Tot slot heeft appellant aangevoerd dat in dit geval ten onrechte is nagelaten de verstrekking van de politiegegevens voorafgaand te laten toetsen door een onafhankelijke toezichthouder (voorheen het College bescherming persoonsgegevens en thans de Autoriteit Persoonsgegevens) en dat ook om die reden de gegevens niet gebruikt hadden mogen worden voor het voorliggende ontslagbesluit. Daarbij heeft hij primair verwezen naar het bepaalde in artikel 20 van de Privacyrichtlijn en de uitspraak daarover van het HvJ EU van
9 november 2010, ECLI:EU:C:2010:662, alsmede artikel 35 van de Wpg. De Raad volgt appellant hierin niet. Daargelaten de vraag of een eventuele schending zou moeten meebrengen dat de desbetreffende gegevens niet gebruikt hadden mogen worden in het kader van de voorliggende besluitvorming, wordt voorop gesteld dat het HvJ EU in de genoemde uitspraak heeft overwogen dat de Privacyrichtlijn de verwerkingen van persoonsgegevens niet algemeen aan een voorafgaand onderzoek onderwerpt en dat toezicht achteraf door de bevoegde autoriteiten in het algemeen als afdoende moet worden beschouwd. Van een verplichting tot voorafgaande toetsing is hier niet gebleken.
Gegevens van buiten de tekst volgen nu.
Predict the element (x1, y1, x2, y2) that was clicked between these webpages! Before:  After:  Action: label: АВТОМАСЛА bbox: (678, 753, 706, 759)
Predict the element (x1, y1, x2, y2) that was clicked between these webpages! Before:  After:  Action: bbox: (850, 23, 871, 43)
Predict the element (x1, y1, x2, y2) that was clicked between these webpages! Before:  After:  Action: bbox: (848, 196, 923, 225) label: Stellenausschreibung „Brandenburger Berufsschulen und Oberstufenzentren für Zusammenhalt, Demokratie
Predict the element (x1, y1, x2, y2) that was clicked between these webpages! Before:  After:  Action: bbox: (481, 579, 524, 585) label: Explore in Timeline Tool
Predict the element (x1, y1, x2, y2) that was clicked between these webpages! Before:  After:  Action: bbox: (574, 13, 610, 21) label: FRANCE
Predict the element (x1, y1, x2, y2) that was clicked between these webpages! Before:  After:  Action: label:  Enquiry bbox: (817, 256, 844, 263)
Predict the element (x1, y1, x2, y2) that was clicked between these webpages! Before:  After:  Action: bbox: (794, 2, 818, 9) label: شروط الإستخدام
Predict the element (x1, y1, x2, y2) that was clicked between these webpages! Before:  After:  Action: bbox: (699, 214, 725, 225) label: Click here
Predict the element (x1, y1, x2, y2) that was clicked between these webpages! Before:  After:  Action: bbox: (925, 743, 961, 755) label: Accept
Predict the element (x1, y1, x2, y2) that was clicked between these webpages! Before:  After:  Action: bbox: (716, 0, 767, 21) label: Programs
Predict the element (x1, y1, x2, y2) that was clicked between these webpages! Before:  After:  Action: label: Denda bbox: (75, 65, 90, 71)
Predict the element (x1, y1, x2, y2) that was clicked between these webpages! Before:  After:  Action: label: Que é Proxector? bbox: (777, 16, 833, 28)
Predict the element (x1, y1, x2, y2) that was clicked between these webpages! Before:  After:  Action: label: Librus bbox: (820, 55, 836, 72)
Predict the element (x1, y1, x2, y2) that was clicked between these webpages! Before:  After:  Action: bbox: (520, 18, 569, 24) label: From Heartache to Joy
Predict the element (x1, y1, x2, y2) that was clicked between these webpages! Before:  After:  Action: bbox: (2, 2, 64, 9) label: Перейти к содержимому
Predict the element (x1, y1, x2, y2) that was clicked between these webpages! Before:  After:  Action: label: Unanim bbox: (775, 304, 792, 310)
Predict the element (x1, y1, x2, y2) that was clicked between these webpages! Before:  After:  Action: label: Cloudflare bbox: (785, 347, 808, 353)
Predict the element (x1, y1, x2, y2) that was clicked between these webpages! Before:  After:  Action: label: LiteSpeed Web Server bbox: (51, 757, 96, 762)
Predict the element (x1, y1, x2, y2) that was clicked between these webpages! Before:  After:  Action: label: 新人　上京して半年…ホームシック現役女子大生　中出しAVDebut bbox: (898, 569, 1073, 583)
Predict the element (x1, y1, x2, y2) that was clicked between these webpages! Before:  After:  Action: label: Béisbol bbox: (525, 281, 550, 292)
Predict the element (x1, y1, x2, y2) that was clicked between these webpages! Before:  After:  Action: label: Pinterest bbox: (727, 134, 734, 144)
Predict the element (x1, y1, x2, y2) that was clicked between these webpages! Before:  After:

Daarbij is de Raad, anders dan appellant, van oordeel dat in dit verband aangesloten kan worden bij wat de Afdeling bestuursrechtspraak van de Raad van State in zijn uitspraak van 2 mei 2018, ECLI:NL:RVS:2018:1442, heeft overwogen over de toepasselijkheid van
artikel 35, vierde lid, van de Wpg.
4.12.
Gezien het voorgaande is geen aanleiding gezien voor het stellen van prejudiciële vragen, zoals appellant heeft verzocht.
4.13.
Uit 4.1 tot en met 4.12 volgt dat het hoger beroep niet slaagt en dat de aangevallen uitspraak moet worden bevestigd.
5. Gelet op deze beslissing is er geen grond voor toewijzing van het verzoek om schadevergoeding.
6. Voor een veroordeling in de proceskosten bestaat geen aanleiding.

BESLISSING

De Centrale Raad van Beroep
- bevestigt de aangevallen uitspraak;
- wijst het verzoek om schadevergoeding af.
Deze uitspraak is gedaan door C.H. Bangma als voorzitter en J.J.T. van den Corput en
H. Lagas als leden, in tegenwoordigheid van L.R. Daman als griffier. De beslissing is uitgesproken in het openbaar op 4 juli 2019.